» **Assigned task**
Within the data that follows, set down exactly the lines from the one containing "The width and height of the screenshot is (646, 346)." through the one containing "Task: Clear the", both ends included.

» **Provided material**
§
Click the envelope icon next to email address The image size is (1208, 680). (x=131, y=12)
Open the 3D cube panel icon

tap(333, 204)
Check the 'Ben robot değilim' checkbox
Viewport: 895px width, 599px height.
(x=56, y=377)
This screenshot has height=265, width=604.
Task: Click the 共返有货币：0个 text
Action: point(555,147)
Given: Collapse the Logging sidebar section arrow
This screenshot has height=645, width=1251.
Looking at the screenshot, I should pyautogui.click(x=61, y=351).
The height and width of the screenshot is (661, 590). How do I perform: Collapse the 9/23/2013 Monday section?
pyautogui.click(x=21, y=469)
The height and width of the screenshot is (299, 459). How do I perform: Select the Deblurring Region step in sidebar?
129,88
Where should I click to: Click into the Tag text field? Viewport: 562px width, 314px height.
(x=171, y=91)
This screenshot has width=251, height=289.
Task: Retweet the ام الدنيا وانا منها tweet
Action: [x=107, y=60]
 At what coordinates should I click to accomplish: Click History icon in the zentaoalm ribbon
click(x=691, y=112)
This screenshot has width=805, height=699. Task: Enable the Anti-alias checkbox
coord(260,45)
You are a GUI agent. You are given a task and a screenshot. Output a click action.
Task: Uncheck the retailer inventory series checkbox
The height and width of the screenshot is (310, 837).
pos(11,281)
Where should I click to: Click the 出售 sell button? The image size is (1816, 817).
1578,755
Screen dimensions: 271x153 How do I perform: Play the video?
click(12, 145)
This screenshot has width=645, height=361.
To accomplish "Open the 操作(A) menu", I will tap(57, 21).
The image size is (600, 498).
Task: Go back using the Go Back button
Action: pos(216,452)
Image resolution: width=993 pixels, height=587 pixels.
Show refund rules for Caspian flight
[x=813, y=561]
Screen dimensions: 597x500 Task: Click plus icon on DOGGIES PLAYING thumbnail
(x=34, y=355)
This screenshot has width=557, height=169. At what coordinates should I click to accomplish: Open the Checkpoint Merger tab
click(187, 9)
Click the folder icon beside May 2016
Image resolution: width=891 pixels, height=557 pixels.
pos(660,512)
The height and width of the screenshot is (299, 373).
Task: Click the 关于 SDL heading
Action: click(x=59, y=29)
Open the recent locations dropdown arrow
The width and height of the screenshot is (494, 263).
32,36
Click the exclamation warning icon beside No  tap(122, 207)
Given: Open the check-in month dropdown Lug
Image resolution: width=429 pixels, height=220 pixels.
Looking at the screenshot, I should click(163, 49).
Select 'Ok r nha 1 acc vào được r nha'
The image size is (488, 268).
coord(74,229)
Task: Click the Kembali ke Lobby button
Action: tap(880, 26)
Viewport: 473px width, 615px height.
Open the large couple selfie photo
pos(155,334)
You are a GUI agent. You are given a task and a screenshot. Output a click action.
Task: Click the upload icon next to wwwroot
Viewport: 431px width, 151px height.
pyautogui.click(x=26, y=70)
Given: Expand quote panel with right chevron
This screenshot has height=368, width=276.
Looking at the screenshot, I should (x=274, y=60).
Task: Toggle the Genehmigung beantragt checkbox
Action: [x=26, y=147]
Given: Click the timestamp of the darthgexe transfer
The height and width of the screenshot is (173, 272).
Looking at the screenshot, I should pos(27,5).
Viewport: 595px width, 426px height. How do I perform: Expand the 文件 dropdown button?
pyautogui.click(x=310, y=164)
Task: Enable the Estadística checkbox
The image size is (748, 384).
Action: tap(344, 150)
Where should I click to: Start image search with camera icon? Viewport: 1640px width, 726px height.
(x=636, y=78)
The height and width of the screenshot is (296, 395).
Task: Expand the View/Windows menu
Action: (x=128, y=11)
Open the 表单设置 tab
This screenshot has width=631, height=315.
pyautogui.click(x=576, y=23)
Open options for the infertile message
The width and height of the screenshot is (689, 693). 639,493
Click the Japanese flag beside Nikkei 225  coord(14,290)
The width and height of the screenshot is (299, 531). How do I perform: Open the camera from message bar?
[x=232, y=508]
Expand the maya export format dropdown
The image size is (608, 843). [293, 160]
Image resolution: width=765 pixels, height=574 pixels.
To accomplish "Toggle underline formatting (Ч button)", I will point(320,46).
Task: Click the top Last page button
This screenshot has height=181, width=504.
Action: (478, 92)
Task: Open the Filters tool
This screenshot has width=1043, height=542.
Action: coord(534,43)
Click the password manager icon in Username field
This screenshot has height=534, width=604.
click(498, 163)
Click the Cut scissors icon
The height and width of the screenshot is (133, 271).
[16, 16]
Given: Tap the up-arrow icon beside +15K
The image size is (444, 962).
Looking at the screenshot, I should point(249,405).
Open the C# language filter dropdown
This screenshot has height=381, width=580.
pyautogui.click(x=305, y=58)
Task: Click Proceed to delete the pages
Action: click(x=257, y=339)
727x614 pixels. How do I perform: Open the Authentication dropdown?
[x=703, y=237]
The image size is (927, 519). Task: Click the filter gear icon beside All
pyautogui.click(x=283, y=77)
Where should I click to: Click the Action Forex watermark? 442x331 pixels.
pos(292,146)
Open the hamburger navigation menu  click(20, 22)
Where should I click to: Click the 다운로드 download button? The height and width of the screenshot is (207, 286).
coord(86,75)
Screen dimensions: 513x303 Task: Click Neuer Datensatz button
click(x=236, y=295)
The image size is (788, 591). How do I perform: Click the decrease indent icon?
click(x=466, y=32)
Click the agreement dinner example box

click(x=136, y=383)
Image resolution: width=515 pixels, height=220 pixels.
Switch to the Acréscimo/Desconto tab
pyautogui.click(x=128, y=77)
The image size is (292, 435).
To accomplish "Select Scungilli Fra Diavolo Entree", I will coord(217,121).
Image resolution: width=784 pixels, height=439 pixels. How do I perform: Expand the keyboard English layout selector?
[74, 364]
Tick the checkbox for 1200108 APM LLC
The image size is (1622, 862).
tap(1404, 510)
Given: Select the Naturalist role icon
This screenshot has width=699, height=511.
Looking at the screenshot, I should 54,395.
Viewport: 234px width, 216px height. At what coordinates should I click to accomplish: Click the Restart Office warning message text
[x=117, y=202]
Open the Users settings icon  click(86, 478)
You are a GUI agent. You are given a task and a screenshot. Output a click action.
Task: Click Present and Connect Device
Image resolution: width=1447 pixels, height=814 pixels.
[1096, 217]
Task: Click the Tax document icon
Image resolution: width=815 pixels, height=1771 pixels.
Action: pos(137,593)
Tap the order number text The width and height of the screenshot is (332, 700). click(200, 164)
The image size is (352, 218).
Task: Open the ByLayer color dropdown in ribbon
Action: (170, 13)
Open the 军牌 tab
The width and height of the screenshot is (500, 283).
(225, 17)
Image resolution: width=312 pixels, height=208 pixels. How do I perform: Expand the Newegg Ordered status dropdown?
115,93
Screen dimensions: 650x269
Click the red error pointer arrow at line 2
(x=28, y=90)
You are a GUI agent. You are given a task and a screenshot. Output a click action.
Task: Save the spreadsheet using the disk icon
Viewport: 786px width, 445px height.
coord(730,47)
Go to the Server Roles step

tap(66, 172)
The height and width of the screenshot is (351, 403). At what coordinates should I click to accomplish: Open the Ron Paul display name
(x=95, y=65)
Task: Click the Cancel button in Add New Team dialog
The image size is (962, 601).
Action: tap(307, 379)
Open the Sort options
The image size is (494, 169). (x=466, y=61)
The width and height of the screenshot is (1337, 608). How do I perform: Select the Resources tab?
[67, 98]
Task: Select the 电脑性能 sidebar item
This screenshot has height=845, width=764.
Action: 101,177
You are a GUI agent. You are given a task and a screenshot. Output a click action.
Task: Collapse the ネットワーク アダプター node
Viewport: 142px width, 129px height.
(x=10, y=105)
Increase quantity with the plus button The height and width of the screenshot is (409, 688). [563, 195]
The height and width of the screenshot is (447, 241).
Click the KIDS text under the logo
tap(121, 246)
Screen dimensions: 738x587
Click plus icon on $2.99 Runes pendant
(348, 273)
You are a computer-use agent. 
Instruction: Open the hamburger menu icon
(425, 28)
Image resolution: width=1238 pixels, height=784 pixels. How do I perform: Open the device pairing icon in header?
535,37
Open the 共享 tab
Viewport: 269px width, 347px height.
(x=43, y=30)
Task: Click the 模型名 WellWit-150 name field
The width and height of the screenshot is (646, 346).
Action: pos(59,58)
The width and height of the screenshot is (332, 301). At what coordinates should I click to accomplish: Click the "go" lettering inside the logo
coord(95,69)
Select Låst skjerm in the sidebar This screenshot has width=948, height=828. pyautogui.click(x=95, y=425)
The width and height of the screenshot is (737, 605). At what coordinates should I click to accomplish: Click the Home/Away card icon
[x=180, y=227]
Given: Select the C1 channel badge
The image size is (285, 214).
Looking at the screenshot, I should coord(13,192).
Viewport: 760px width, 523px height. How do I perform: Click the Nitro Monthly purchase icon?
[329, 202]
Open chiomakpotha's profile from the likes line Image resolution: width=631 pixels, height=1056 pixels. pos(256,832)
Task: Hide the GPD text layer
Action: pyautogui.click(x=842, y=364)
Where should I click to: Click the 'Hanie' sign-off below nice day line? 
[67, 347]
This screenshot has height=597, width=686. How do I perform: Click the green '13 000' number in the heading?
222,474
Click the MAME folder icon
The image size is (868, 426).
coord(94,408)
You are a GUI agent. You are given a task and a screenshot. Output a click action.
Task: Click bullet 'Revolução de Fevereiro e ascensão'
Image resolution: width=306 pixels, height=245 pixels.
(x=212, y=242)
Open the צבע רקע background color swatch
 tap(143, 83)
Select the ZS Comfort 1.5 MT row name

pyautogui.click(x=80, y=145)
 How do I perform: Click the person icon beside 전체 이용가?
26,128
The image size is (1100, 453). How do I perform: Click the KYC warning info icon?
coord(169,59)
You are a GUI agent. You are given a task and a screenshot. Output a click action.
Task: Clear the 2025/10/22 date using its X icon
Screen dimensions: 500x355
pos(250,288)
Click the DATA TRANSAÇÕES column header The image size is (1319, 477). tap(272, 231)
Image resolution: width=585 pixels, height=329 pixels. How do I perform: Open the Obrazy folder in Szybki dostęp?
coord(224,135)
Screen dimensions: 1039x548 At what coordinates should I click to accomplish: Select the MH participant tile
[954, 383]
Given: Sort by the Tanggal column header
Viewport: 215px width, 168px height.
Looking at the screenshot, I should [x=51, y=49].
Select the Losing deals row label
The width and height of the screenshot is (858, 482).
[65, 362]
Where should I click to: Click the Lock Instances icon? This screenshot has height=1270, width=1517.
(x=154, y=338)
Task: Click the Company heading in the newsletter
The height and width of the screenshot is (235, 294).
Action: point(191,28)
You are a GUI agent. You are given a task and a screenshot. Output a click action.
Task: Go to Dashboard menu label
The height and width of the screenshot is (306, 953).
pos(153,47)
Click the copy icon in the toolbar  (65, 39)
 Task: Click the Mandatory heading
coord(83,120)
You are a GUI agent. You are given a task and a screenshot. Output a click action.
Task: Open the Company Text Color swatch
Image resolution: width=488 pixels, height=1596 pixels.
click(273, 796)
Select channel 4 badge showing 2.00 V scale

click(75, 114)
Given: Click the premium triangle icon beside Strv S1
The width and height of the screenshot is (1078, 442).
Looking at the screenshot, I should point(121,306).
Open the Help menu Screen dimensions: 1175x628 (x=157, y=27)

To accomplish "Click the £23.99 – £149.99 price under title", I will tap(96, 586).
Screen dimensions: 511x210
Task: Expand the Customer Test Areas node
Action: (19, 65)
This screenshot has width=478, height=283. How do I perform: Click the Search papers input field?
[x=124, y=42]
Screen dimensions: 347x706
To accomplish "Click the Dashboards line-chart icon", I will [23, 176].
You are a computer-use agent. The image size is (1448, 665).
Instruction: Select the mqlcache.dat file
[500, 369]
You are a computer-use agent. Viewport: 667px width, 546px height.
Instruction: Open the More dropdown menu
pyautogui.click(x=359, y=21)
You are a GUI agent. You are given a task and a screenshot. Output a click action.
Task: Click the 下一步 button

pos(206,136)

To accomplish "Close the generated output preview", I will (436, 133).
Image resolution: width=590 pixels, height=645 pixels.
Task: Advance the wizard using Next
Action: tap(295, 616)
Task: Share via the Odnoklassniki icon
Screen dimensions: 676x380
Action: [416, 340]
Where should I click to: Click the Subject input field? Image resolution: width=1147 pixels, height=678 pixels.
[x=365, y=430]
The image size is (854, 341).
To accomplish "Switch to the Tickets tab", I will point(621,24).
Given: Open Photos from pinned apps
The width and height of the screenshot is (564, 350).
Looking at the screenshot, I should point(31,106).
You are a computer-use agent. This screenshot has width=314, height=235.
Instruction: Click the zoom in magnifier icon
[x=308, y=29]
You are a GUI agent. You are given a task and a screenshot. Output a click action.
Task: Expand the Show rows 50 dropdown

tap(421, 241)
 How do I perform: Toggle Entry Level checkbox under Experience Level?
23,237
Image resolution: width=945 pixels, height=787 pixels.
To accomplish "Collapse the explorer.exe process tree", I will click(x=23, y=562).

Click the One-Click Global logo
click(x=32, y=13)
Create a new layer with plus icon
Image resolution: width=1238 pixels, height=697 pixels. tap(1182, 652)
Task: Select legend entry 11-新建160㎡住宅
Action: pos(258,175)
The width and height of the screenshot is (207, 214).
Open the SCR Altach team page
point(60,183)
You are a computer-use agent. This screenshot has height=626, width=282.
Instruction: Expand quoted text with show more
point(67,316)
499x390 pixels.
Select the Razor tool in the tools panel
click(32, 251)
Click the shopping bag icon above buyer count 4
§
» **The answer**
The width and height of the screenshot is (646, 346).
Action: pos(59,58)
The width and height of the screenshot is (332, 301). At what coordinates should I click to accomplish: Click the "go" lettering inside the logo
coord(95,69)
Select Låst skjerm in the sidebar This screenshot has width=948, height=828. pyautogui.click(x=95, y=425)
The width and height of the screenshot is (737, 605). At what coordinates should I click to accomplish: Click the Home/Away card icon
[x=180, y=227]
Given: Select the C1 channel badge
The image size is (285, 214).
Looking at the screenshot, I should coord(13,192).
Viewport: 760px width, 523px height. How do I perform: Click the Nitro Monthly purchase icon?
[329, 202]
Open chiomakpotha's profile from the likes line Image resolution: width=631 pixels, height=1056 pixels. pos(256,832)
Task: Hide the GPD text layer
Action: pyautogui.click(x=842, y=364)
Where should I click to: Click the 'Hanie' sign-off below nice day line? 
[67, 347]
This screenshot has height=597, width=686. How do I perform: Click the green '13 000' number in the heading?
222,474
Click the MAME folder icon
The image size is (868, 426).
coord(94,408)
You are a GUI agent. You are given a task and a screenshot. Output a click action.
Task: Click bullet 'Revolução de Fevereiro e ascensão'
Image resolution: width=306 pixels, height=245 pixels.
(x=212, y=242)
Open the צבע רקע background color swatch
 tap(143, 83)
Select the ZS Comfort 1.5 MT row name

pyautogui.click(x=80, y=145)
 How do I perform: Click the person icon beside 전체 이용가?
26,128
The image size is (1100, 453). How do I perform: Click the KYC warning info icon?
coord(169,59)
You are a GUI agent. You are given a task and a screenshot. Output a click action.
Task: Clear the 2025/10/22 date using its X icon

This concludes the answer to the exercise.